BOONE, Iowa – Former U.N. Ambassador Nikki Haley made her first trip to Iowa to support U.S. Senator Joni Ernst, R-Iowa, who kicked off her re-election campaign on Saturday.

Speaking at Ernst’s 5th annual Roast and Ride at the Central Iowa Expo grounds located near Boone, Haley said she felt sorry for Iowans for the parade of 23 democratic presidential candidates coming to the state.

“It’s a really odd collection of liberals, radicals, and socialists and I know a lot about liberals, radicals, and socialists, in case you forgot I used to work at the United Nations,” Haley joked.

Haley who served as governor of South Carolina from 2011 to 2017, was appointed as U.S. Ambassador to the United Nations by President Donald Trump and was confirmed by the U.S. Senate 96 to 4 and sworn into office on January 25, 2017. She resigned that post at the end of last year after informing the president that she wanted to take a break upon the second anniversary of his administration.

“The U.N. is such an unusual place. Nowhere else in the country can you hear America being denounced in ten different languages at the same time unless, of course, you are on any of our college campuses,” she quipped.

Haley said it was an honor and privilege to work at the U.N., but every day would bring a fight.

“Every day at the U.N. felt like I had to put on body armor. I knew there would be a fight, but I didn’t know which country I was fighting that day,” she said.

Haley said she went to the U.N. to change the culture.

“I wanted every country to know we were taking names,” she stated.

“The U.N. bureaucrats didn’t know what to make of that. We needed to have the backs of our allies and we expected our allies to have our backs,” she remarked.

Haley noted that was not the approach of the Obama administration. She said during the previous administration the United States sided with the nation’s enemies and did not support its allies.

“It got so bad that when communist Cuba put forth a U.N. resolution blaming America for everything that is wrong in their country, the Obama administration abstained,” she reported.

Haley said that Trump was great to work with and she said they “saw eye to eye” on almost everything at the U.N.

She recalled the U.N. vote on Trump’s decision to move the U.S. embassy in Israel from Tel Aviv to Jerusalem.

“The United States puts our embassy in the capital of every country, why wouldn’t we do the same thing in Israel? We recognize the truth that Jerusalem is the capital of Israel. As a sovereign country, we have the right to put our embassy anywhere we want. We don’t need U.N. approval. And yet, God bless them, the United Nations decided it needed to vote on whether we could do that,” Haley remarked.

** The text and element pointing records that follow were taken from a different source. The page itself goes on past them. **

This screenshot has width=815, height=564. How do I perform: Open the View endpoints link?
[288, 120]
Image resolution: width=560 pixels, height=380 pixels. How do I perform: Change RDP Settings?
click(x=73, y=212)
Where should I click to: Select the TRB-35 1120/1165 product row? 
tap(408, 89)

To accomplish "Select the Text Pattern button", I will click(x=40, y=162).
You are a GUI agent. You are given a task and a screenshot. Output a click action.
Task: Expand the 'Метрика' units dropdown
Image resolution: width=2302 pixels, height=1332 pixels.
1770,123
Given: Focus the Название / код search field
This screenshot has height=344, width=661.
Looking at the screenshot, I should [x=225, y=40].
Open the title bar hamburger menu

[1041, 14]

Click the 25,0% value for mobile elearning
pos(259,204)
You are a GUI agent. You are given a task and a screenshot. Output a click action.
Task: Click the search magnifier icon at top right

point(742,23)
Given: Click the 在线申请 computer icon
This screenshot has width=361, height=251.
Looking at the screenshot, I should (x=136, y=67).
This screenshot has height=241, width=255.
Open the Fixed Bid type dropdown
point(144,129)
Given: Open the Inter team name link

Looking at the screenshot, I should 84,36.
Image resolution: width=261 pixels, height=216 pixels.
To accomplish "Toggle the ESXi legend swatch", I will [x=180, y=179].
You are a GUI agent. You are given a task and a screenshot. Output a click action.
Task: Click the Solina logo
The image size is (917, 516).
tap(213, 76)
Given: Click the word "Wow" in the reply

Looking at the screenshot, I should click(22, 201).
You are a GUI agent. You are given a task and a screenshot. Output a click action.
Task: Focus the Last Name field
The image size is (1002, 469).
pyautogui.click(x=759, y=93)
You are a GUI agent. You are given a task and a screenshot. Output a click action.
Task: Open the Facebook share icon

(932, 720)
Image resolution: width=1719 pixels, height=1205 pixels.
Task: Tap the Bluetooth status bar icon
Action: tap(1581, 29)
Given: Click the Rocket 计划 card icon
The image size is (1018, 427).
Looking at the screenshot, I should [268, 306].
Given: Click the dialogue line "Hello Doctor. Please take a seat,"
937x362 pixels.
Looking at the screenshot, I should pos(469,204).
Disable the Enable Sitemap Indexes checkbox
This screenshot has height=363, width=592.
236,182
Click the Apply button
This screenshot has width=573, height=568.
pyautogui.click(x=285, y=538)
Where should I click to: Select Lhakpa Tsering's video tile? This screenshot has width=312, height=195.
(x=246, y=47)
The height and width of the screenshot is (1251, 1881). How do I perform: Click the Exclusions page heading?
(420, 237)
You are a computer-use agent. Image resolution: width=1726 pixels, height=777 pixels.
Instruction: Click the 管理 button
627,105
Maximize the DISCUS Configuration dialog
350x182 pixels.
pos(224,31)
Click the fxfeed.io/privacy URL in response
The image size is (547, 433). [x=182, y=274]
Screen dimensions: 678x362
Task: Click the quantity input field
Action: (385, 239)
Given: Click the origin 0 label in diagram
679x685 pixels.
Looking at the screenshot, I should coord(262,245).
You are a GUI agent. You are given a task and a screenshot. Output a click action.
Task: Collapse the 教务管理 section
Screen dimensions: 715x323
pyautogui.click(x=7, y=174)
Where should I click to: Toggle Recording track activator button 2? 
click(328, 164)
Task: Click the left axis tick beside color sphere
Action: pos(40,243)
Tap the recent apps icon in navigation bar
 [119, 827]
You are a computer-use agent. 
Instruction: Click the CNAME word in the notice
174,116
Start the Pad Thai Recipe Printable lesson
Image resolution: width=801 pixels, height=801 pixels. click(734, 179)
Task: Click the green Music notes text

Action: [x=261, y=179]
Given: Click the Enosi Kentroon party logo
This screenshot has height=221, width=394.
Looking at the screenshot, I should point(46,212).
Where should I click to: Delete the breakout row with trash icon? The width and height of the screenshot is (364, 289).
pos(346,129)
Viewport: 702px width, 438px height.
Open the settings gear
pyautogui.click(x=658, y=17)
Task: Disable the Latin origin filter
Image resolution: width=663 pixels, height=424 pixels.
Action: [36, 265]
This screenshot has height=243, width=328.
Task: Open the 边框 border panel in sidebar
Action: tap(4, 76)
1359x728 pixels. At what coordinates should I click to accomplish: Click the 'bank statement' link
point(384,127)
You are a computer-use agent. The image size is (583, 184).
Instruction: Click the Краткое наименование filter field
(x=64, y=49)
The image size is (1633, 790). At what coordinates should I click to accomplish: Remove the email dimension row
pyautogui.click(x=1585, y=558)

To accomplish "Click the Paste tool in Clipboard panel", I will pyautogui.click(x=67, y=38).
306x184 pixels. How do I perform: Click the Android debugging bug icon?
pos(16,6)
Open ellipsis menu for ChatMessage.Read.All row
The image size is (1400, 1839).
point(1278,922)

“They were determined to have this vote in order to humiliate America. We warned them that we would be taking names. We ended up getting more votes on our side than any of them thought that we would, but we still lost by a really big margin,” she remembered.

Haley said on that vote they did more than take names, it led to the creation of a strategy book that listed how each country voted with or against the United States. She said they compared that vote record with how much foreign aid they gave to each country.

“It was really stunning. Country after country works against us at the U.N., and then they turn around with their hands out asking for foreign aid,” she said. “Pakistan was a good example. We were giving Pakistan a billion dollars a year for their military. They would vote against at the U.N. constantly, but worse than that, they were harboring terrorists that were trying to kill our soldiers. So we ended that and Pakistan doesn’t get any money anymore.”

She said that Trump was upset after seeing the voting record that Haley and her team at the U.N. kept.

“The administration is now, I’m proud to say, is reviewing every foreign aid program to make sure we are helping our friends and not our enemies,” Haley announced.